A gravidade deste caso só pode ser julgada por quem tenha capacidade para aferir se estas considerações do juiz afectaram a decisão sobre o caso em julgamento. Mesmo que não tenham tido impacto na decisão final o juiz deveria ser notificado que opiniões pessoais contra a lei existente, mesmo que sejam citações de leis revogadas, de leis de outros países ou de normas religiosas, não têm lugar em acórdãos.

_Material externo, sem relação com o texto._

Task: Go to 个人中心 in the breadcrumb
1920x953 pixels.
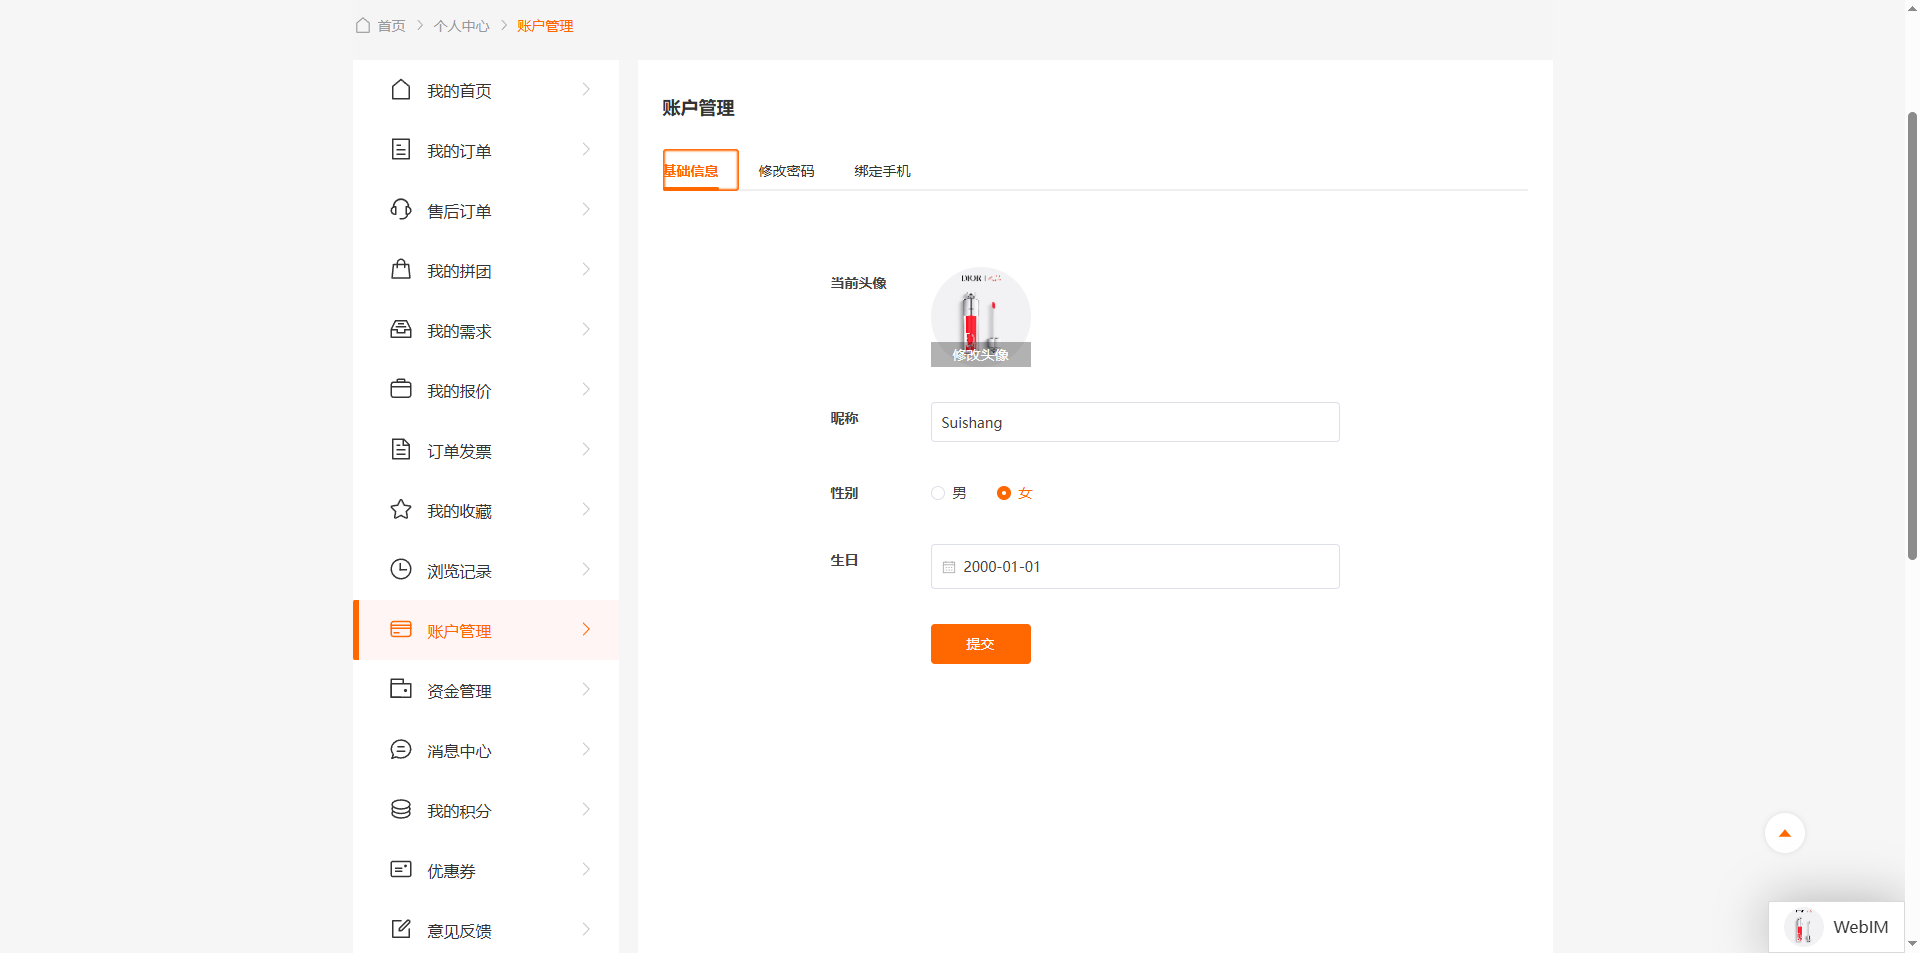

A juíza que segundo a própria “assinou o acórdão após leitura em diagonal” foi negligente, não nos tendo protegido do erro do colega.


Notas de rodapé:

Achei interessante este doc de alunas de direito da Universidade Nova:
Os deveres pessoais dos cônjuges

Googlei (Código Penal) e apareceu-me este link com uma versão consolidada em pdf :
Codigo_Penal_Consolidação_105737277_18-01-2017.pdf
https://dre.pt/web/guest/legislacao-consolidada/-/lc/105737277/201701182138/exportPdf/normal/1/cacheLevelPage?_LegislacaoConsolidada_WAR_drefrontofficeportlet_rp=indice

e o mesmo para Código Civil:
Codigo_Civil_Consolidação_107065833_02-11-2017.pdf
https://dre.pt/web/guest/legislacao-consolidada/-/lc/107065833/201711021032/exportPdf/normal/1/cacheLevelPage?_LegislacaoConsolidada_WAR_drefrontofficeportlet_rp=indice

Por curiosidade procurei, com a ferramenta de busca, no ficheiro do código Penal as palavras adulterio, adultera, adultero, com e sem acento agudo e confirmei com facilidade a inexistência destas palavras, conforme tinha lido na Wikipédia.

Por outro lado, no Código Civil, localizei imediatamente, num pdf de 428 páginas, a única instância de “adultério”, na página 408, no Artigo 2196º, conforme correctamente referido na Wikipédia.

É fácil propalar boatos na net, que não foi aqui o caso, mas é também fácil fazer verificações!